For example, using this approach to fix the sample above would result in
something like:
```java
class Foos {
public static final Bar INSTANCE = new Bar();
public static class Foo {}
public static class Bar extends Foo {}
}
```
That refactoring may be too invasive (say the code is part of an API, and there
are many references to the current structure).
If the subclass is never referenced outside the current file (i.e. `Bar` is
never used outside of `Foo`, it is only referenced via `Foo.INSTANCE`), making
`Bar` `private` makes deadlocks less likely (see caveats below in the discussion
about `private` classes):
```java
class Foo {
public static final Foo INSTANCE = new Bar();
private static class Bar extends Foo {}
}
```
If the subclass *is* referenced outside the current field, deadlocks can be
avoided by ensuring that the subclass has only private constructors (or `static`
factory methods), so that the only way to initialize the subclass is to first
initialize the containing class:
```java
class Foo {
public static final Foo INSTANCE = new Bar();
private static class Bar extends Foo {
private Bar() {}
}
}
```
If the subclass needs to be directly created by code outside the current file, a
static factory can be added as a member of the outer class, for example:
```java
class Foo {
public static final Foo INSTANCE = new Bar();
private static class Bar extends Foo {
private Bar() {}
}
public static Bar createBar() {
return new Bar();
}
}
```
--------------------------------------------------------------------------------
## AutoValue
AutoValue implementation classes are necessarily non-`private`, since they are
generated into separate files.
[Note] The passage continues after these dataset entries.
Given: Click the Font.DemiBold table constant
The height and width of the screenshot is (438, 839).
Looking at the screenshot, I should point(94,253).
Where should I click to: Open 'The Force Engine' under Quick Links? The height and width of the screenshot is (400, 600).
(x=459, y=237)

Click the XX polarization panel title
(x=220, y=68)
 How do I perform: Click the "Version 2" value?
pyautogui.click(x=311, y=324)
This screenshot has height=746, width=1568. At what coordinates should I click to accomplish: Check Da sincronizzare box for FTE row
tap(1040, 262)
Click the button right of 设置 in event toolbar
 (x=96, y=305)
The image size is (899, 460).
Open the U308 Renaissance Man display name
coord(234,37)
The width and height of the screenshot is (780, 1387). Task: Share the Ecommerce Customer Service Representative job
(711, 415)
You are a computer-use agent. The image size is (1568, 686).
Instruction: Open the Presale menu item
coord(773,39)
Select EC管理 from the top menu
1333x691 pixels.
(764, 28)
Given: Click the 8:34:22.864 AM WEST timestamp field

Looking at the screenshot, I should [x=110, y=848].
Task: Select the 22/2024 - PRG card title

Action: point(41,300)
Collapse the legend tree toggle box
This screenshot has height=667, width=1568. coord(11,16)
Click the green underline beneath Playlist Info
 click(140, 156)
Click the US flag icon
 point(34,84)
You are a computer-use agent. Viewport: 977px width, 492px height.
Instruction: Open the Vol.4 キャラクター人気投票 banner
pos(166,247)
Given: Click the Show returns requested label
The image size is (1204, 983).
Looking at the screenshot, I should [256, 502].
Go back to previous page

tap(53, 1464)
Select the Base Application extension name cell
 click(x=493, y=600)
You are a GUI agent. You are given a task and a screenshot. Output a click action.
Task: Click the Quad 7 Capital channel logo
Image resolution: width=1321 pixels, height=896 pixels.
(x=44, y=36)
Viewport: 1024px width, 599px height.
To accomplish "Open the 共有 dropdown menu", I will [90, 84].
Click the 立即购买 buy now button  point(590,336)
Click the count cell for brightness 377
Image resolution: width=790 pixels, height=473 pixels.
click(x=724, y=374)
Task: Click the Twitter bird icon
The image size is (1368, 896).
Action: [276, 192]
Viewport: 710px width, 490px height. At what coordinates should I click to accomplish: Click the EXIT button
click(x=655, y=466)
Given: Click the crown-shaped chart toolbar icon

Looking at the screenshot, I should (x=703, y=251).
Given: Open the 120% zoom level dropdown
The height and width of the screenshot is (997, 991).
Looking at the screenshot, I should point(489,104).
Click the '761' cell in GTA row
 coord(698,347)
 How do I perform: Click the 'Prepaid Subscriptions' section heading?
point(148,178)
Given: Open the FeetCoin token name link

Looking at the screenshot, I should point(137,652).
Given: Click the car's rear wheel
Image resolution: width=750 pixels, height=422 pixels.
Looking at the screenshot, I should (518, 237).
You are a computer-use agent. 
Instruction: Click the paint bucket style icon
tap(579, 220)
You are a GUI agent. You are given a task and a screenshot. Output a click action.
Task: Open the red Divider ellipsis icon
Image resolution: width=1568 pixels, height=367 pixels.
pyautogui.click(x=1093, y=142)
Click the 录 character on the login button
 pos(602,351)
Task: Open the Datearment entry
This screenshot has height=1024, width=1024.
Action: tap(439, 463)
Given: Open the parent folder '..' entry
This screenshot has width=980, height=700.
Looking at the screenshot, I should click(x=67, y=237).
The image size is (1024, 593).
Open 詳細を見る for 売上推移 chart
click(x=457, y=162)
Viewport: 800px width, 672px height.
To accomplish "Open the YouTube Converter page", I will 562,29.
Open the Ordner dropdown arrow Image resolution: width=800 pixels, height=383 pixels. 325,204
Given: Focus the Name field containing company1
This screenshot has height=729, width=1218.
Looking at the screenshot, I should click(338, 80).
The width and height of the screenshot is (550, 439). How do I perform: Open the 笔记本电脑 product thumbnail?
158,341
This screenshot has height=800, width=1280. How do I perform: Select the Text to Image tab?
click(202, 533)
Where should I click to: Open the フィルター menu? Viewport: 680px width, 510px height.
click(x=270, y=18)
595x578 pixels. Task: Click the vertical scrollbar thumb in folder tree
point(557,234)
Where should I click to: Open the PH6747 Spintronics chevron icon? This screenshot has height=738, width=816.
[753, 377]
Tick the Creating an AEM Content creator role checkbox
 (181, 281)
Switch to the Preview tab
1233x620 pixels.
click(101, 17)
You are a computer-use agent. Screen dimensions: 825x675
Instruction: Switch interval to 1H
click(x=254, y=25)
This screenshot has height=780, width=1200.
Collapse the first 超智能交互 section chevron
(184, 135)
However examples like the following can't
deadlock as long as the only reference to the `AutoValue_Base` class is inside
`Base`, since there is no way for a thread to cause `AutoValue_Base` to be
initialized without first having initialized `Base`:
```java
@AutoValue
abstract class Base {
abstract String bar();
static final Object DEFAULT = new AutoValue_Base("bar");
static Base of(String bar) {
return new AutoValue_Base(bar);
}
}
```
There is a separate Error Prone check, https://errorprone.info/bugpattern/AutoValueSubclassLeaked, to
prevent `AutoValue_` classes from being accessed outside the file containing the
corresponding `@AutoValue` base class.
## Private member classes
The check ignores references that cross from a `private` inner class (or any
class inside it) to its immediately enclosing class, e.g.
```java
public class A {
private static Object benignCycle = new B.C();
private static class B {
public static class C extends A { }
}
}
```
There is a cycle `A` -> `A.B.C` -> `A`, but (without reflection) it's not
possible to access `A.B.C` in a way that causes initialization until after A is
initialized.
There are situations where deadlocks involving `private` classes can still
occur, but the heuristic of ignoring paths cycles from `private` members is good
enough for most real-world examples of deadlocks that have been observed.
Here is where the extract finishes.